Snow Leopard: Apple's $66 million OS
As expected, the latest update to Apple's (AAPL) flagship Macintosh operating system — Mac OS X Snow Leopard — is going on sale Aug. 28 for the previously announced price of $29.
Piper Jaffray's Gene Munster has done some quick back-of-the-envelope calculations and concluded Apple is in it less for the money than for the strategic advantage it hopes to gain over Microsoft's (MSFT) Windows 7, schedule to ship in October.
According to Munster, Apple is likely to sell 5 million copies of Mac OS X v10.6 in the remaining month of its fiscal fourth quarter for an average selling price of of $22 — less than $29 and more than the $9.95 Up-to-Date price Apple has offered customers who bought MacBook Pros after June 8.
At 60% gross margin, that comes out to $66 million, or $.05 per share — a bump that Munster believes has already been baked into the Street's Q4 estimates.
So what's really going on here, he asks rhetorically?
·····
● ASSIGNMENT 1:
List every dollar amount mentioned in the Snow Leopard article.
● ASSIGNMENT 2:
Extend the Snow Leopard article with a few sentences that pick up right after its final question.
The material after this point is separate from the Snow Leopard article.

Pixel coordinate grounding material
·····
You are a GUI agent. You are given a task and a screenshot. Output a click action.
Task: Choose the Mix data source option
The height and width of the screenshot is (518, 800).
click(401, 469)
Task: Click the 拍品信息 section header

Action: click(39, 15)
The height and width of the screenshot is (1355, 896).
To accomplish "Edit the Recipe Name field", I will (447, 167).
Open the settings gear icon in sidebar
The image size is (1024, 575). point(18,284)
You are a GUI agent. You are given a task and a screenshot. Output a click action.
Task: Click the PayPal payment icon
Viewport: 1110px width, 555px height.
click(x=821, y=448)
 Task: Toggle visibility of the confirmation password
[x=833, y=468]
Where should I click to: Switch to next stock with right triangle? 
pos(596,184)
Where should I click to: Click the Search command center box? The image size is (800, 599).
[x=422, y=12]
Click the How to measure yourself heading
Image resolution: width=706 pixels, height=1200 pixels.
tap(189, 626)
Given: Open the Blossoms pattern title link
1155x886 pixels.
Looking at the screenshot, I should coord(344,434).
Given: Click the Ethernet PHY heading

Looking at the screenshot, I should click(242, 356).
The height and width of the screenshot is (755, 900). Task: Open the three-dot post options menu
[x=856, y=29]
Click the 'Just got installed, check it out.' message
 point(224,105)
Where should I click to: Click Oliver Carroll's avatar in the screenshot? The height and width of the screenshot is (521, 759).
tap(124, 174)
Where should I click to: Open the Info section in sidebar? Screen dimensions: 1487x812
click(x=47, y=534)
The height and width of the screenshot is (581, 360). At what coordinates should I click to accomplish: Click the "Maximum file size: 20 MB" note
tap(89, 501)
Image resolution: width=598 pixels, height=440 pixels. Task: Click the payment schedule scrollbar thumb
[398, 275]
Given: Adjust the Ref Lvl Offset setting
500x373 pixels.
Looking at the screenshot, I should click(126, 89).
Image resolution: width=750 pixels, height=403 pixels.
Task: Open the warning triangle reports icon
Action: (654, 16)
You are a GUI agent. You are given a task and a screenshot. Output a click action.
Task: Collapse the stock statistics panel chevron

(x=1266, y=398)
·····
● ANSWER AREA 1:
$66 million, $29, $22, $9.95, $.05 per share

● ANSWER AREA 2:
Despite the long list of improvements Apple is touting — it claims to have "refined" 90% of the more than 1,000 "projects" that make up the OS X — Munster describes Snow Leopard as "a minor upgrade … without many significant new features."
In Munster's view, Apple is using Snow Leopard as
"an opportunity to sell it at a lower price ($29 vs. $129 previously) and market the new OS as a selling point for the Mac platform over the Windows platform. In other words, Apple is promoting the Mac platform as a superior alternative to Windows in terms of newer technology, more frequently, for less money. The release of Snow Leopard is not about new features; rather, it is about keeping Mac users up to date with the latest technology vs. Windows XP and Vista users on antiquated technology."